Director Shirin Neshat. (Mongrel Media) The four women experience the tumultuous summer of 1953 in different ways. News-obsessed 30-year-old Munis escapes forced seclusion at the hands of her brother by committing suicide; she returns to the streets as a ghost. Her friend Faezeh’s dreams of marriage and children are torn apart by rape. Young Zarin’s life in a brothel leads to a hauntingly silent nervous breakdown. And middle-aged Fakhri’s encounter with a former flame prompts her to end her unhappy marriage and buy an orchard on the outskirts of Tehran. As the women travel down the dusty road from the city to the secluded orchard, they enter, as if through a rabbit hole, a garden of Eden — a utopia free of men and the hardships that come with them.
At one point in the film, Fakhri listens to an acquaintance talk about how a country can only speak of justice and democracy once it is culturally developed. Art and politics are inextricably linked in Iran, and in Neshat’s work. The country and its women are hungering for the same thing: freedom.
Just as you can spot Taylor-Wood The Artist in Nowhere Boy’s saturated colours and portraiture, Neshat is at ease with the surrealist demands of Parsipur’s story. Some of the most stunning scenes include Munis’s balletic, bloodless plunge off a building; her seamless disinterment and resurrection; and the blossoming of a barren garden overnight. On the performance front, however, Neshat is less successful — the acting is frequently stilted.
Both Women Without Men and Nowhere Boy are part of an organic progression in the directors’ work since the 1990s. With that comfort comes a certain confidence — a trait missing from the directorial debuts of some of their art-world cohorts. Though clever from a compositional point of view, Cindy Sherman’s campy Office Killer (1997) fell prey to its own Sherman-ness: an over-the-top storyline and stunt casting (Carol Kane and Molly Ringwald?). Robert Longo’s Johnny Mnemonic (1995) featured some truly dismal special effects and was rightly considered a critical and commercial failure.

WHAT YOU NEED TO DO
1. Answer from the review of Women Without Men:
(a) What does Fakhri buy after ending her marriage?
(b) In what area is Neshat less successful as a director?
(c) Which 1995 film by Robert Longo does the review mention?
2. Go on with the review of Women Without Men, picking up right after its last sentence.
The items have no connection to the film review.

SUPPLIED ENTRIES
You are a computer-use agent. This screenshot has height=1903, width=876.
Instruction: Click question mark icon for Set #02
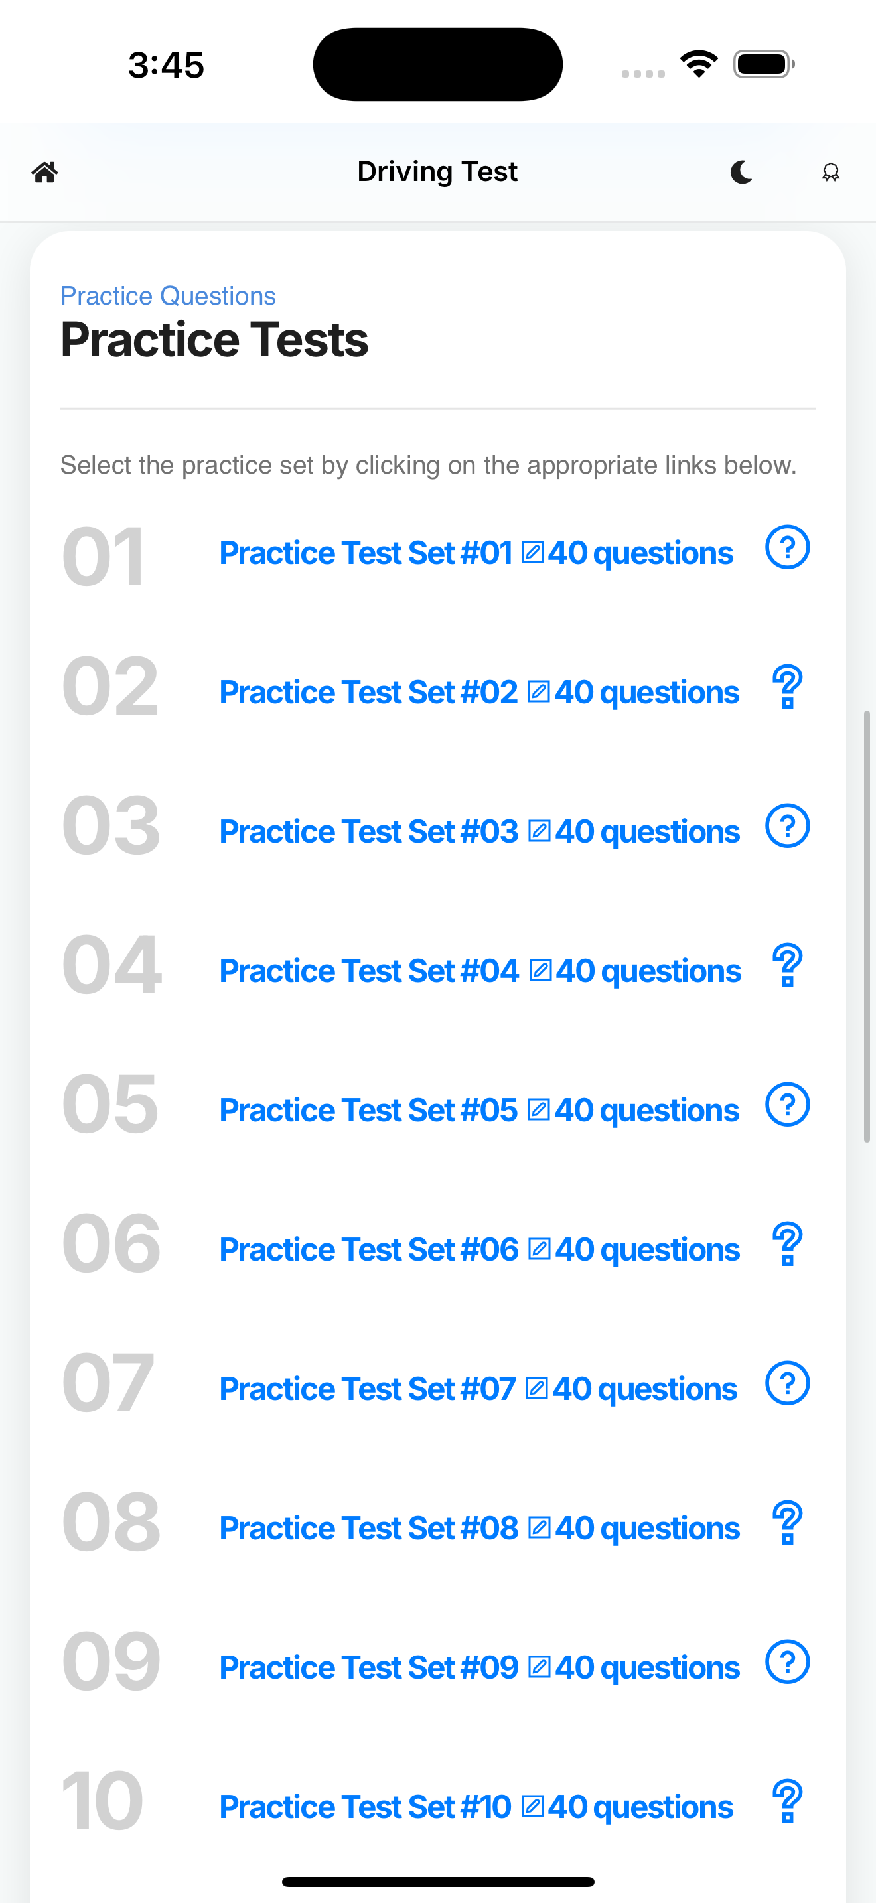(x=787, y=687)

---

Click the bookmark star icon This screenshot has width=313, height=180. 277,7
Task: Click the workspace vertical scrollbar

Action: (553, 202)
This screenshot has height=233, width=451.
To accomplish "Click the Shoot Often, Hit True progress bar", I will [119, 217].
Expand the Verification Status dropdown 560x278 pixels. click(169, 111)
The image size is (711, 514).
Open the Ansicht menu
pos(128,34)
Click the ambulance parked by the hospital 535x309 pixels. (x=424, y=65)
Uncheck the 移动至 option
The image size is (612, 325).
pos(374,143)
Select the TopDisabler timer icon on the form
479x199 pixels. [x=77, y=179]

ANSWERS FOR EACH ITEM
1.
(a) An orchard on the outskirts of Tehran.
(b) Performance; the acting is frequently stilted.
(c) Johnny Mnemonic.

2.
Julian Schnabel, however, turns out to be a better filmmaker than he ever was an artist. Basquiat (1996) was met with mixed reviews, but anyone who would question Schnabel’s dexterity need only look at his third movie, The Diving Bell and the Butterfly (2007), one of the most evocative films of the past decade. The standout rookie is video artist Steve McQueen, whose bold first feature, the award-winning Hunger (2008), showed uncommon discipline and depth. McQueen’s background bolsters and enhances the film, but he doesn’t let form trump the inherently dramatic story about the 1981 Irish hunger strike.
Both Neshat and Taylor-Wood are using filmmaking to expand on their existing oeuvre. More transparently, they’re looking to appeal to a larger audience. As Neshat herself has pointed out, a background in art history is useful when visiting a gallery, but one doesn’t need a degree in film to appreciate a movie.
In a voiceover at the end of Women Without Men, Munis says, “All that we wanted to find was a new form, a new way. Release.” By moving out of the galleries and into the cinemas, Neshat and Taylor-Wood are reaching for the same thing. The results may be uneven, but their attempts are captivating to watch.
Women Without Men opens in Toronto on April 2. Nowhere Boy opens Oct. 15.
Stéphanie Verge is a writer based in Toronto.